Designing an unusual site for an unusual church

The process behind dropinnchurch.org


I’ve been going to Drop Inn Community Church for nearly nine years. The church was planted back then by the director of Drop Inn Ministries, Ronnie Dawson. The Ministries is an international charity, but Ronnie always had a view to start this church. It’s in an unusual position in that, whilst being a small community church, it has wide reaching arms across the globe, with numerous pastors and missionaries in numerous countries connected to the little fellowship.

All this time however, the church didn’t have a web presence, other than a mention or two on the main dropinn.net site, so it seemed like a no brainer.
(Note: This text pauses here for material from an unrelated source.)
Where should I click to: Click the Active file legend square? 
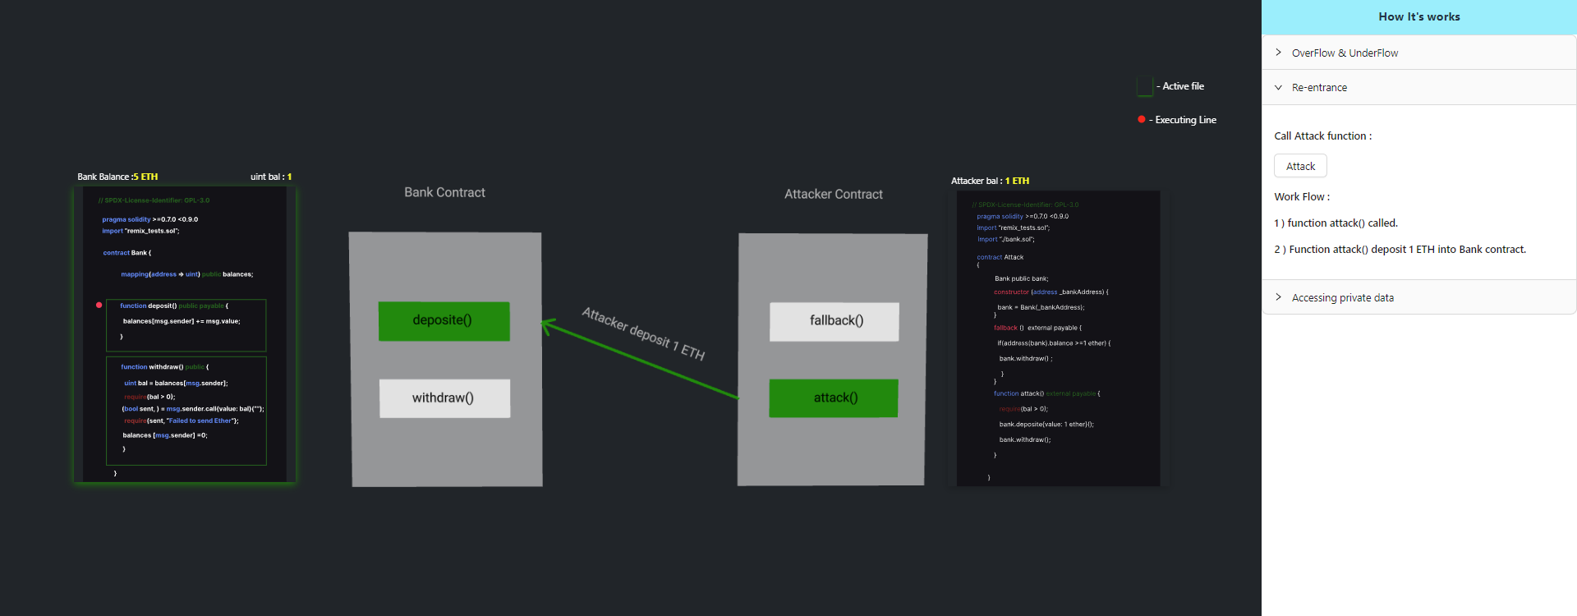point(1144,86)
We eventually decided to create a portal website. A front page; a shop window. Having pretty much zero budget meant having to head to social networks and services to deal with things like blogs, updates and audio. But with a small portal website, it gives you the scope to stretch yourself as well as embrace the parameters it’s placed in.

All things to everyone

Early on, it was decided that a mobile first approach was the way forward. And also, taking inspiration from the “cutting-the-mustard” approach taken by the BBC News team. Having the site work on every browser and every device was important, since many of our visitors would be from abroad with varying computers, phones, browsers and connection speeds.

The temptation is to keep it simple, and the church is simple, but it has character. Lots of it, so character is what the site needed.
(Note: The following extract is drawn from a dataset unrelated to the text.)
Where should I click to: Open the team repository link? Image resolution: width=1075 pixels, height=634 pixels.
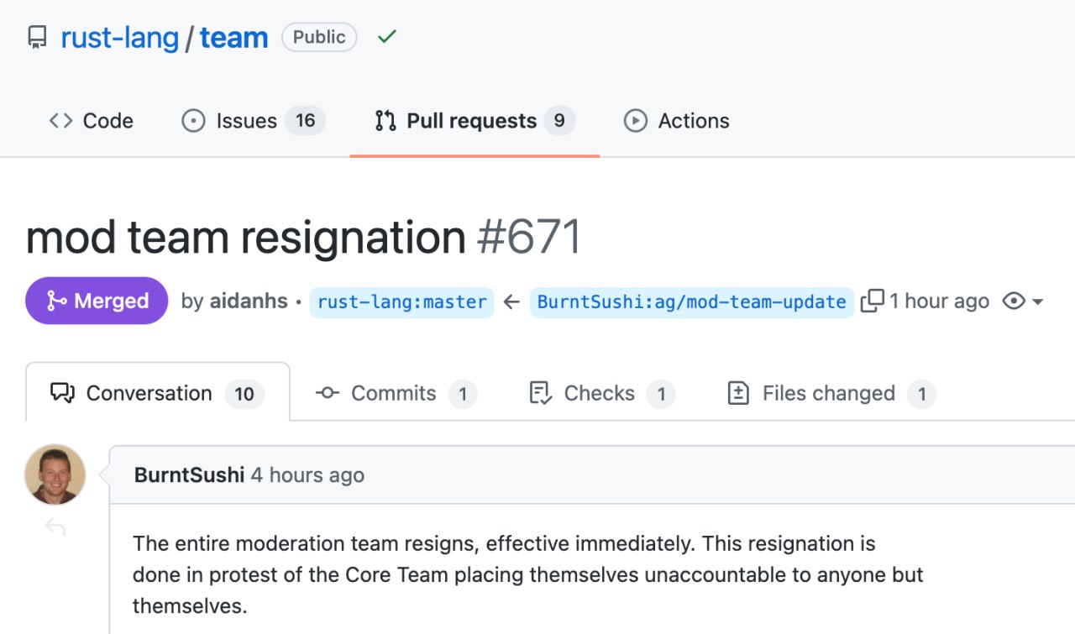click(x=233, y=37)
We launched the site around Christmas 2013 and it worked fine. Using a new palette of colours chosen for the church and a consistent aesthetic, I also used photos of the local community I’d taken early one morning. Combining those with a terracotta globe image, it gave the site the impression that it was both local and global at the same time.

Effort was made to give the site a good presence on Google. Signed up to Google Places for Business and got a wee square on the search engine with a map and opening times. Made the most of “meta” tags, filling them with geo data, twitter handles and so on. I even hooked the site up with Facebook’s Open Graph, so links to it look handsome.

The viewport and hidden menus

This month playing around with vh units, I decided to give the site a slight refresh, mainly because it was looking a bit like every other church website.

I decided to go for a slightly controversial hidden menu approach. With the navigation accessed via a button in the corner. This, however, gave me scope to give attention to the menu itself, as well as making use of the full width of the page for the main content of the website. I decided to go down the uncluttered route, rather than just “simple”.

The menu now is a series of blocks: big buttons with large icons. No more pokey click areas. The same area is used to contain some contact details and links to other things. Basically it’s almost a mini-site just for navigation. It’s the Portal.

Full screen!

The main content area now has the advantage — and disadvantage of “full screen”. An exciting, but terrifying thought for any web designer. Usually we constrain ourselves into a box in the middle of the page. Now I had the use of the whole page. And I decided to make use of the whole viewport. Making use of the nice photos, I decided to make a song and dance about these and fill the top of the page with them. On the homepage, I filled the page right to all the edges with the terracotta globe. This is ripe for changing, maybe based on a sermon series at the church.

For text on the site, I chose to use a fixed width column in the center of the site with good-sized text that’s easy to read and scan. This gets round one of the problems of full width sites. The result, I find is a balanced page, where white isn’t just wasted space — it’s a frame.

I used vh units for the top banner images. A relatively new, but we supported unit that makes use of the size of the viewport. An absolute gift I thought, and worked beautifully in Chrome, Firefox, Safari… even IE 9!

Then last week I looked at it on an iPad. Oh no! The site was growing and growing. Turns out it gets confused about what viewport means and any content below it causes the page to grow… forever. Nuts. What to do? Thankfully I discovered a little fix in the form of the Viewports Unit Buggyfill. So, now it works on iPad.

Small screen

Responsive and mobile meant though that I couldn’t serve large images to small devices. That would be rude! So i created 4 of each banner image. Two for desktop and two for mobile. Each of these pairs has one for retina display. This also means that the images could be adjusted so they don’t look squeezed in or stretched out.

Movement

Another aspect of the site is animation. I intended to use it as subtly as possible, giving movement that flows with the site rather than just a pretty addition. Things like the sliding menu, the scroll down pages were to give the user a tactile and more fluid experience. Just jumping to places is not natural, and it’s disorientating. I used movement as well on the boxes on the homepage to give the sense that something’s being “pressed”.

Questions

There’s much more that I plan to do with it. I’ll be honest, it’s a bit of a playground. There’s not a lot to the site, but at the same time there’s a lot to it! There are always questions: should the site talk about all the stuff we do, or should it just be a taster… an introduction. How do you make a beautiful site that’s not an advert?

A fun project, but hopefully not just an experiment but a successful result. For an unusual church, it would make sense to do something new with the website. It’s a labour of love of course.